• _Task to complete_
Pull out the lines from the very first one down to the line that contains "pyautogui.click(x=129, y=115)", and reproduce them without any changes.

_ _ _ _ _ _ _

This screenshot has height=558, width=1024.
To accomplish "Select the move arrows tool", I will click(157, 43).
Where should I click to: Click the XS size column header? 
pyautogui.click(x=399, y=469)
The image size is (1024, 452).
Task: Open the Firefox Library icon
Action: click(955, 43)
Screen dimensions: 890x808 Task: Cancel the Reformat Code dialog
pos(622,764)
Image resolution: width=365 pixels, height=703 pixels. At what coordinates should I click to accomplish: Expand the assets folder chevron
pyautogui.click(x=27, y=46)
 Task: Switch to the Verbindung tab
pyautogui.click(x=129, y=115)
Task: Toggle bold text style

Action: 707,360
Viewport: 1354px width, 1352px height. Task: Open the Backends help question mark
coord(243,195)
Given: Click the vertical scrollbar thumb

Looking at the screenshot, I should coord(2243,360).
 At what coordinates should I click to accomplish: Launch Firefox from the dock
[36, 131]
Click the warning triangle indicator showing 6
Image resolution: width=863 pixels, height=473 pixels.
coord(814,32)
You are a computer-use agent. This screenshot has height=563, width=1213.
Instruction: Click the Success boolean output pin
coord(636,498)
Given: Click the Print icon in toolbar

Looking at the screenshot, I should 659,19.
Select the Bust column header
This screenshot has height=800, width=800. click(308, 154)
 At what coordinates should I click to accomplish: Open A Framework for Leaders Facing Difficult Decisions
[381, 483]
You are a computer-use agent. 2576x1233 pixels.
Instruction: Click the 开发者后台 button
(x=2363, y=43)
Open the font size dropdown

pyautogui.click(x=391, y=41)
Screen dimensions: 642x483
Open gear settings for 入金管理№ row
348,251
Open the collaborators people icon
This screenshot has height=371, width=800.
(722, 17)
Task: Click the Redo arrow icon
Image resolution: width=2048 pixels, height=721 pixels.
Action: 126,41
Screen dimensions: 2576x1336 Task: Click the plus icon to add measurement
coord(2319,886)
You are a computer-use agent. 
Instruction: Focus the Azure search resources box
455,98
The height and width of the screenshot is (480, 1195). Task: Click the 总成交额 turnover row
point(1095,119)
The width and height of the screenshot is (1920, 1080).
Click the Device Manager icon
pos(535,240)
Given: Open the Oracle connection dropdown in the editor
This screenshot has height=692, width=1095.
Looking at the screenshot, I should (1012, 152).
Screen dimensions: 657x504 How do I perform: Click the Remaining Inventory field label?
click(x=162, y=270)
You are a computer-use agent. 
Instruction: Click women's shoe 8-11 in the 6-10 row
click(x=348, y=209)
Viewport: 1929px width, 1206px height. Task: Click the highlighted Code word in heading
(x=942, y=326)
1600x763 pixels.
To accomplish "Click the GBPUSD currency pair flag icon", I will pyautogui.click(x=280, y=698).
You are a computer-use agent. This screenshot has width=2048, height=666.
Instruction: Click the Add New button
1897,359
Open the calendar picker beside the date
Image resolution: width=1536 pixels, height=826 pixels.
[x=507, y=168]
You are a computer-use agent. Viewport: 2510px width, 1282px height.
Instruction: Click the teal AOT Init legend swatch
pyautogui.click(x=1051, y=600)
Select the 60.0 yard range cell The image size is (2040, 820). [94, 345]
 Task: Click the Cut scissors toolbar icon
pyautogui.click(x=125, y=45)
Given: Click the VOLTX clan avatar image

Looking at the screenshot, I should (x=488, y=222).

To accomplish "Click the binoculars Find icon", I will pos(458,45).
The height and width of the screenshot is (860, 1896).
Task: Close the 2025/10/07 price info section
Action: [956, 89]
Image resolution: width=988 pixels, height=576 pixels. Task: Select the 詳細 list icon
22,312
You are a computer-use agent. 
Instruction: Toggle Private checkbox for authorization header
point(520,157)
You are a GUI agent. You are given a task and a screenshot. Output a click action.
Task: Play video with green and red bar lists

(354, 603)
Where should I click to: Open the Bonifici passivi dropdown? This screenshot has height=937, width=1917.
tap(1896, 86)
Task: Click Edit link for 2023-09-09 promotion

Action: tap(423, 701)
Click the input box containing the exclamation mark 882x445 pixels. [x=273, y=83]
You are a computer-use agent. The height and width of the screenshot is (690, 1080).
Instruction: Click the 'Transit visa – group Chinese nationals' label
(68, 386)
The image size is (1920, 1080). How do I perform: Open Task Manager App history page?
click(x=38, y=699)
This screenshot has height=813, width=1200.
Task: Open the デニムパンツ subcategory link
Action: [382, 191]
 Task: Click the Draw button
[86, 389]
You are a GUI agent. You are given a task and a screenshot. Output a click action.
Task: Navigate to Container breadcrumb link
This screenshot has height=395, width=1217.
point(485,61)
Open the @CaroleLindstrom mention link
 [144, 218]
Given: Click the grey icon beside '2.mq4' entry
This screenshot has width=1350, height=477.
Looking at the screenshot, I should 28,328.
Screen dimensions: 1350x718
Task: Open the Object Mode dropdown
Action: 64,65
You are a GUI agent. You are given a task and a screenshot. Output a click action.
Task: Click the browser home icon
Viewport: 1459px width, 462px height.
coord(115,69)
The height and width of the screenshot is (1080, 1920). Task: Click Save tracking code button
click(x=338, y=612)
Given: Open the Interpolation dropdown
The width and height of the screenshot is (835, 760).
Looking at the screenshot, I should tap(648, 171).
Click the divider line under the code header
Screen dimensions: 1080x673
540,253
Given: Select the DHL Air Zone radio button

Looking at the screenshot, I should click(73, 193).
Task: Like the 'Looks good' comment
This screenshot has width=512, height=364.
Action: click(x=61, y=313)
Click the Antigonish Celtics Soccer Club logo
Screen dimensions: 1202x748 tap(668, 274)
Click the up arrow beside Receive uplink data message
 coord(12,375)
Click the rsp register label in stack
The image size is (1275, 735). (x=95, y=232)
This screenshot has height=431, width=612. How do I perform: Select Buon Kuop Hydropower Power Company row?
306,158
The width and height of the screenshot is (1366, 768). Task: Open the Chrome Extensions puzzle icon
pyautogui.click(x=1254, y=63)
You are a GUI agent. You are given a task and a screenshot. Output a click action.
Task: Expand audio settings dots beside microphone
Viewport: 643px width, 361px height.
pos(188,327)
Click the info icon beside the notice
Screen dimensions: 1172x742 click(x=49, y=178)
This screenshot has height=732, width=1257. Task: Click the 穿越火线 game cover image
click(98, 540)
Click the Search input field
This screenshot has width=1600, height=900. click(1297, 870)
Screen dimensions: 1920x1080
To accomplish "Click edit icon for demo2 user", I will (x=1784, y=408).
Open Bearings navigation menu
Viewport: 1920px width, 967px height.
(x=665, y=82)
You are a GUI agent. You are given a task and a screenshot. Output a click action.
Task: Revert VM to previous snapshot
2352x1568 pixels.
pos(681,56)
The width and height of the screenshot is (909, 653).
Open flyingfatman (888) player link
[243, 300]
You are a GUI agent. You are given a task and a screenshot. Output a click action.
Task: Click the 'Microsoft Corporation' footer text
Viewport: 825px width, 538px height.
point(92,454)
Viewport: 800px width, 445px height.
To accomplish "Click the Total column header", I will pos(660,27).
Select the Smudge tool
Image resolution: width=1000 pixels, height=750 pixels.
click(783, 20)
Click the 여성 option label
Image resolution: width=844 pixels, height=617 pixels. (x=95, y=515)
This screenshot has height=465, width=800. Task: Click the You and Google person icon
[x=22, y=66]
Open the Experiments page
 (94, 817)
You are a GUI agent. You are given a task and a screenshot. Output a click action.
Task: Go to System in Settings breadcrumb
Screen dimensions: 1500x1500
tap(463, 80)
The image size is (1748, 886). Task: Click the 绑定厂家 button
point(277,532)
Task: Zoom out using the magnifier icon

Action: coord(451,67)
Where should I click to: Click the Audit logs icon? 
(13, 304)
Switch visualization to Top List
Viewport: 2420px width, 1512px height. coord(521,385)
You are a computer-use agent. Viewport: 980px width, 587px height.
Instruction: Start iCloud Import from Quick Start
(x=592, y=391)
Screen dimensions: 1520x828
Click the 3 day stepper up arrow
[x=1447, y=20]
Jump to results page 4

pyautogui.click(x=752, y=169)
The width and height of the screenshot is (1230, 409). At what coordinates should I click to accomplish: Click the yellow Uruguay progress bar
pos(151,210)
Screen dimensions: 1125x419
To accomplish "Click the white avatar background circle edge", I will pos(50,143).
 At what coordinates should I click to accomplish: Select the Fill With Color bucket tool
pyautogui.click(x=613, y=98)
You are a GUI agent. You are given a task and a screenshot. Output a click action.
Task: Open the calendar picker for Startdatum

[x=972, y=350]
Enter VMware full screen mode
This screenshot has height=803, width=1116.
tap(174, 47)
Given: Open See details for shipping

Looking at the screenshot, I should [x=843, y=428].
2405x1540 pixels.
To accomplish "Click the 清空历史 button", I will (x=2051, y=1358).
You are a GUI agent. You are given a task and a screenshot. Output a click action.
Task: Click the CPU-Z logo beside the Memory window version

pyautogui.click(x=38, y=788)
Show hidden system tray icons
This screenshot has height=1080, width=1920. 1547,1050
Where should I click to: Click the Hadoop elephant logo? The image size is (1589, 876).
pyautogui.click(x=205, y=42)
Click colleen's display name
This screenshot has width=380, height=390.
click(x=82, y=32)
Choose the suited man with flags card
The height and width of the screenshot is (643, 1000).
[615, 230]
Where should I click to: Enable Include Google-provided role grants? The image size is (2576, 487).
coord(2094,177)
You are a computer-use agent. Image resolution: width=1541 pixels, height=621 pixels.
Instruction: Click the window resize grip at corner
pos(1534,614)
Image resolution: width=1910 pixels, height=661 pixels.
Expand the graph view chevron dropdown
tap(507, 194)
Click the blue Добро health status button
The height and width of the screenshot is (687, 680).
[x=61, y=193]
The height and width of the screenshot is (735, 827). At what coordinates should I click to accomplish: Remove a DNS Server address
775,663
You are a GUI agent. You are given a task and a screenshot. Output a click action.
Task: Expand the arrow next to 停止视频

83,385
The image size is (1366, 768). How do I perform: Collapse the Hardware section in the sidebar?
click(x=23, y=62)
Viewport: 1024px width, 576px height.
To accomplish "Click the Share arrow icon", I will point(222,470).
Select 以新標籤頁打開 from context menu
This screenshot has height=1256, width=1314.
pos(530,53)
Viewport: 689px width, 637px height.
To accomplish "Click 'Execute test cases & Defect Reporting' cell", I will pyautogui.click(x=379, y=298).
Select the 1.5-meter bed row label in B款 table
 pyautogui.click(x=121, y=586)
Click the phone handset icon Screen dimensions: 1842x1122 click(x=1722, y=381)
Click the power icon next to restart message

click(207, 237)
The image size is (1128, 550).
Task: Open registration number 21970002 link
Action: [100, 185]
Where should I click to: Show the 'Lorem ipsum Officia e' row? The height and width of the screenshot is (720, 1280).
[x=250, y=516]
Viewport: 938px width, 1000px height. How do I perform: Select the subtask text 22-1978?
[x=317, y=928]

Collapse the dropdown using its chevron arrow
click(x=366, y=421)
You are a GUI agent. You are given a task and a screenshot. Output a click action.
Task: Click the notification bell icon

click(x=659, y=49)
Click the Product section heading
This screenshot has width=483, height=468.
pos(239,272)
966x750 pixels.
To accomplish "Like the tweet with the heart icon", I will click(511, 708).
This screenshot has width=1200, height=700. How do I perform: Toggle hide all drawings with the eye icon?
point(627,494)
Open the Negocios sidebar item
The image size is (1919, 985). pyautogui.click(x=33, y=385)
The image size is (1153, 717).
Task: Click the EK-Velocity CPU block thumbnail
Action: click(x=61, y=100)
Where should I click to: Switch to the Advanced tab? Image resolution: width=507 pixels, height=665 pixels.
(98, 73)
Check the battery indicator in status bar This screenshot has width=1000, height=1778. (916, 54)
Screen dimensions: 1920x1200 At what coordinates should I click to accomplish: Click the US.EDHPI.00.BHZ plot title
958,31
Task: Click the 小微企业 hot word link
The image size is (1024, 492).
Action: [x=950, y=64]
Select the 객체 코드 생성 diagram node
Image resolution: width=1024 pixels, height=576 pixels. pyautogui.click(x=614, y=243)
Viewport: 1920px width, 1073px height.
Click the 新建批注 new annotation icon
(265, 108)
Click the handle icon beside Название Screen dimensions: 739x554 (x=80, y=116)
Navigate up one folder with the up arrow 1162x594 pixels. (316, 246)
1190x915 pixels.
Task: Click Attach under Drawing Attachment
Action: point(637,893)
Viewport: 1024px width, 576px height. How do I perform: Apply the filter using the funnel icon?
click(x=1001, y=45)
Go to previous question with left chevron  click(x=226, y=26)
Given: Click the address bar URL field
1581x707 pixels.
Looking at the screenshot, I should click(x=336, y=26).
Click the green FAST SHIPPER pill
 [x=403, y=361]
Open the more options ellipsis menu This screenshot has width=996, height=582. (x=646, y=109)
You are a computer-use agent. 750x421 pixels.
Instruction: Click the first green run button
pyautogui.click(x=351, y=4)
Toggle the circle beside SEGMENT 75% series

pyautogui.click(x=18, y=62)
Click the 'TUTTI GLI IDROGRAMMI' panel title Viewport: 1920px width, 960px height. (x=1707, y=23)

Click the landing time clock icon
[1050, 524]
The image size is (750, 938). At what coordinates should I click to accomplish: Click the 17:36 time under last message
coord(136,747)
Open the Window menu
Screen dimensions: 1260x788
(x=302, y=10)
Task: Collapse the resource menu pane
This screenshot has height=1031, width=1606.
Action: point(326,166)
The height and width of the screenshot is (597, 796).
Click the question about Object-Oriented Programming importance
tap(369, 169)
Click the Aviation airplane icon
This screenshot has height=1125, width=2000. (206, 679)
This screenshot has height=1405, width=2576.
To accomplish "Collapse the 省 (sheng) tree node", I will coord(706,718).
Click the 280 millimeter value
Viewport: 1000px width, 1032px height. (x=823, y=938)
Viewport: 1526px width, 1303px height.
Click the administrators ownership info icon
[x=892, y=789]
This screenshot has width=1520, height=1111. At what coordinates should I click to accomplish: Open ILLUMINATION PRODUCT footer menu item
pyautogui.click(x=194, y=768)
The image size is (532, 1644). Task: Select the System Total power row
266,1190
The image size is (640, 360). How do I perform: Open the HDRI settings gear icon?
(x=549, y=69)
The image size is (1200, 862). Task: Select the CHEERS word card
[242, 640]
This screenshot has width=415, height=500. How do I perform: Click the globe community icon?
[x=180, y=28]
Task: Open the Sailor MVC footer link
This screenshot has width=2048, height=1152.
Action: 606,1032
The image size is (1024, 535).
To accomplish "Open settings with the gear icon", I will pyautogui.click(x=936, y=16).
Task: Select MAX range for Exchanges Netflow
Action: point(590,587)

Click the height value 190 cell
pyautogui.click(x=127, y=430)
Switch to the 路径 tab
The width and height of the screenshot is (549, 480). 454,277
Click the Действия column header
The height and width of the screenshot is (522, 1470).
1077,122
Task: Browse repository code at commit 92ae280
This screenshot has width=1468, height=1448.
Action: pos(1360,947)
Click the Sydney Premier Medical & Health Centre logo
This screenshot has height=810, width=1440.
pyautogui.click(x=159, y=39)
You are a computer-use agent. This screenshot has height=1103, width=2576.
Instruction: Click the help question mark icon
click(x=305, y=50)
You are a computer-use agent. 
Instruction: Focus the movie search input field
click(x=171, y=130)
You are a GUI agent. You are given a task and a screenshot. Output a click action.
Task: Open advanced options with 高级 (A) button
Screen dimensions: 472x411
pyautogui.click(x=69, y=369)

_ _ _ _ _ _ _

• _Final result_
This screenshot has height=558, width=1024.
To accomplish "Select the move arrows tool", I will click(157, 43).
Where should I click to: Click the XS size column header? 
pyautogui.click(x=399, y=469)
The image size is (1024, 452).
Task: Open the Firefox Library icon
Action: click(955, 43)
Screen dimensions: 890x808 Task: Cancel the Reformat Code dialog
pos(622,764)
Image resolution: width=365 pixels, height=703 pixels. At what coordinates should I click to accomplish: Expand the assets folder chevron
pyautogui.click(x=27, y=46)
 Task: Switch to the Verbindung tab
pyautogui.click(x=129, y=115)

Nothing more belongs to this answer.